En la Segunda sección, Pablo fundamenta el actuar de Dios confrontando a Cristo
con Adán y las realidades que contraponen: dominio de la gracia, no de la Ley y del
pecado; ser espiritual, no el ser carnal; vida y liberación, no muerte ni esclavitud. Dios hace
justo al ser humano regalándole la adopción filial, por lo que –mediante su Hijo– se
construye para sí un pueblo nuevo y una familia nueva animados por el Espíritu.

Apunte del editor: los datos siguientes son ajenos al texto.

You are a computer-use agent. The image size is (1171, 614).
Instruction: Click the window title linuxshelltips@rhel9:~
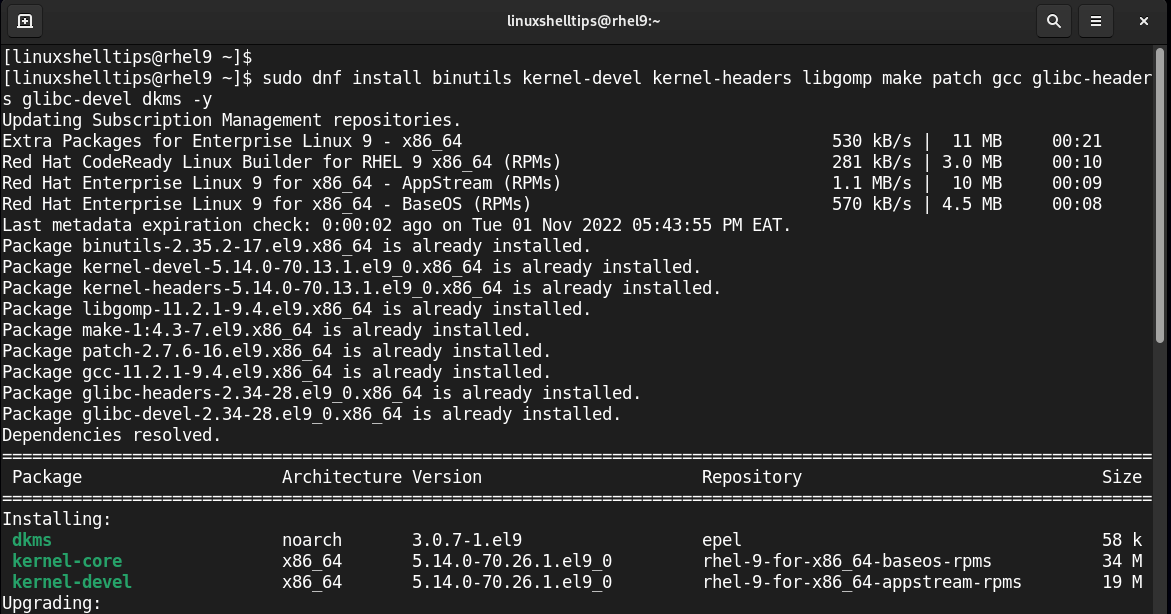585,20
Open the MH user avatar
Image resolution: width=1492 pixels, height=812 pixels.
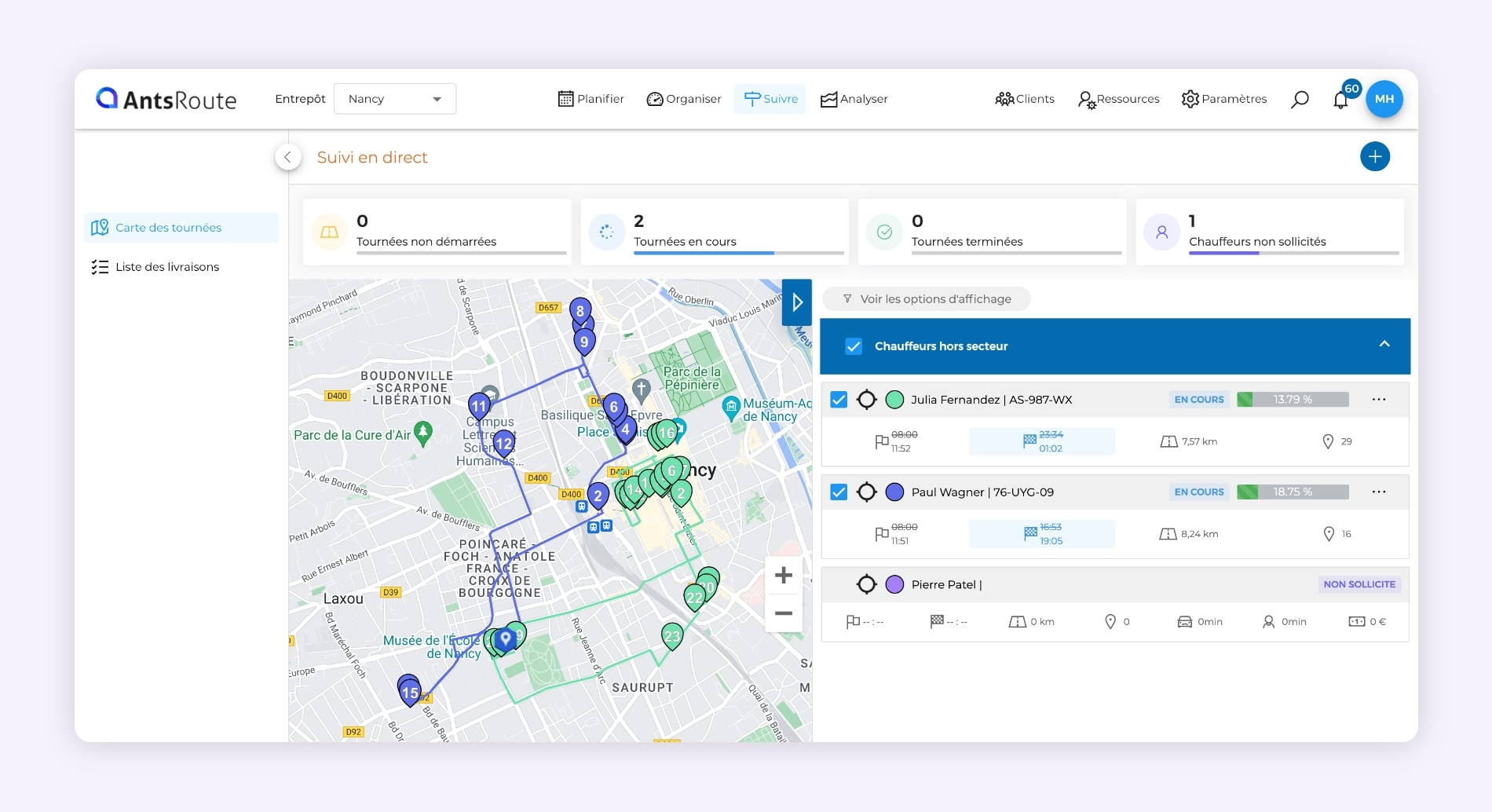(x=1384, y=99)
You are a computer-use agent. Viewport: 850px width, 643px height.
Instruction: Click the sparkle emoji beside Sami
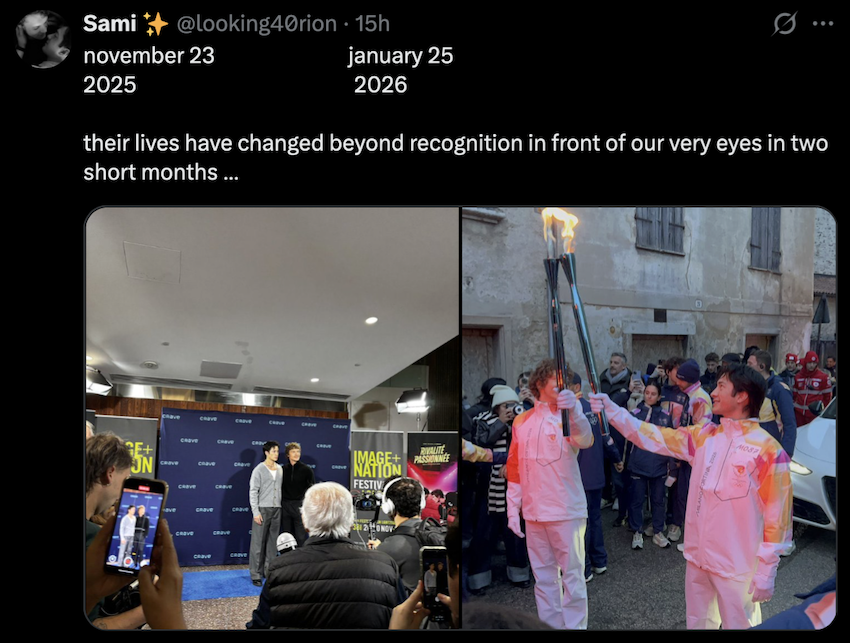[x=156, y=24]
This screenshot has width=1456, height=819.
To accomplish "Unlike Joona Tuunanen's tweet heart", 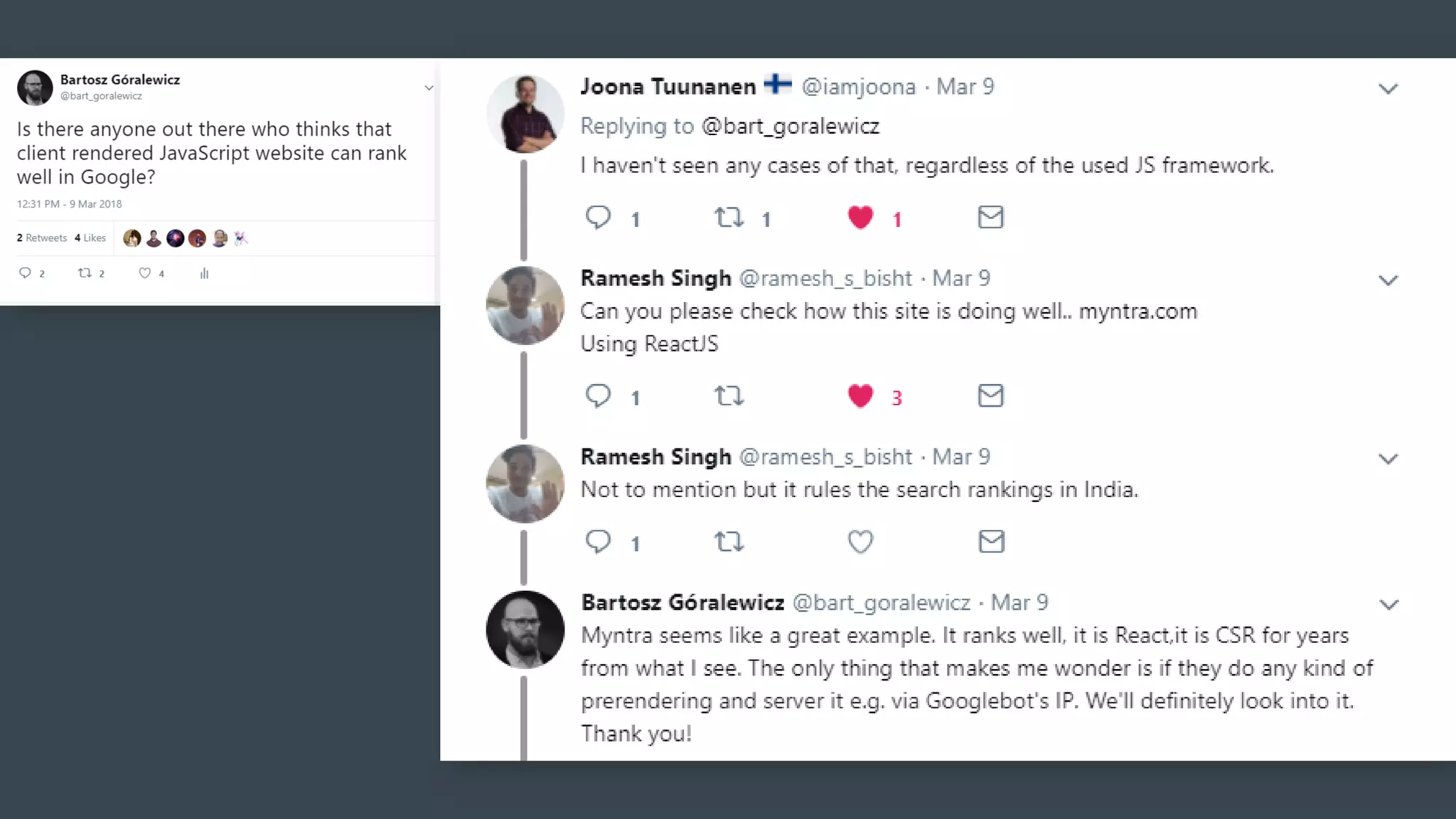I will [860, 217].
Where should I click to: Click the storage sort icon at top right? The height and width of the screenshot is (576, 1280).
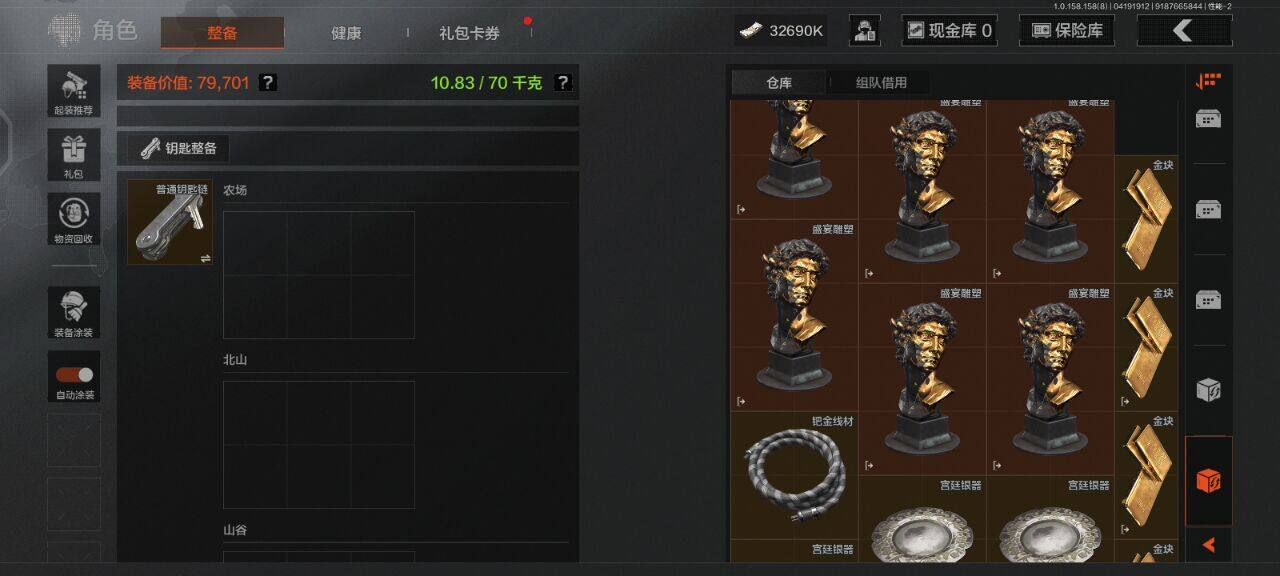(x=1208, y=82)
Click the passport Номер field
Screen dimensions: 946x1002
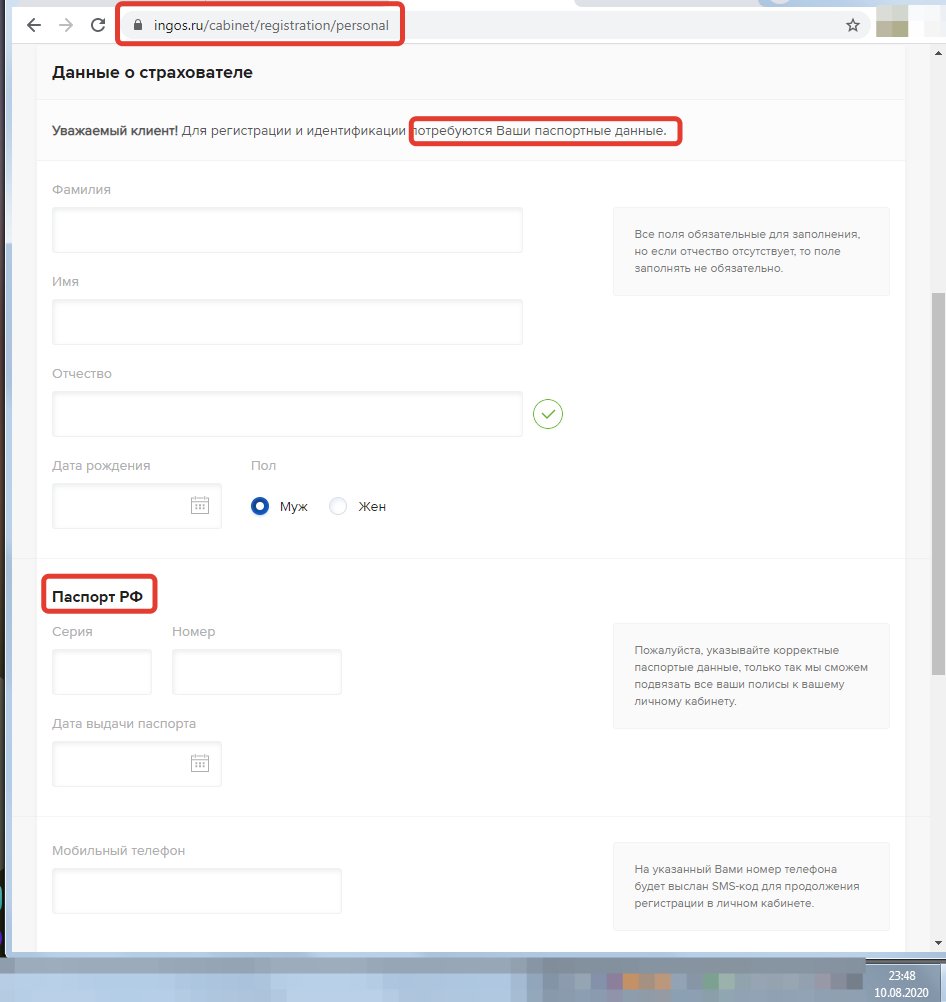point(257,672)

En la Tercera sección se ocupa de un tema delicado: si la salvación llega por
Jesucristo, y la Ley no convierte en justos, y Dios se hace un pueblo nuevo, entonces, ¿cuál
es el papel de la Ley y la razón de ser de Israel? Toda la sección se dedica a responder a
esta pregunta, mostrando que Dios en ningún momento ha dejado ni dejará de cumplir sus
promesas a Israel. En la Cuarta sección, Pablo saca conclusiones prácticas de una ética
cristiana que no se sustenta en la libertad, la sabiduría o la obediencia, según se enseñaba en
ámbitos grecorromanos, sino en el amor vivido al modo de Cristo, que completa y
perfecciona la Ley de Moisés. ¡La única deuda del discípulo de Jesús es el amor! (Rom
13,8).

b) Actualidad de Romanos
Romanos siempre ha ejercido una notable influencia en los cristianos de todos los
tiempos. El don de la salvación universal mediante Cristo, conforme a la Escritura, plantea
el desafío del diálogo entre cristianos y judíos, que también involucra a las llamadas
religiones históricas, que reconocen el valor revelado de las Escrituras. Las exhortaciones a
vencer el mal mediante el ejercicio del bien, a llevar una vida nueva en Cristo y a
conducirse en conformidad con la ley inscrita en el corazón constituyen un programa de
vida para los cristianos de hoy, llamados a vivir el don de la salvación en complejos
escenarios, donde parece dominar el mal, pues se desconoce o niega a Dios. En medio de
tales signos de muerte, más que nunca está vigente el mensaje de que en Cristo somos
criaturas nuevas, no por capacidad personal o por decretos externos, sino por el inmenso
amor de Dios manifestado en Jesucristo, amor que se traduce en reconciliación y en una
nueva condición: la de hijos e hijas de Dios. La notable influencia de la carta se explica,
entonces, por los criterios perennes de vida nueva y de evangelización que sigue aportando
a las comunidades de discípulos de todos los tiempos.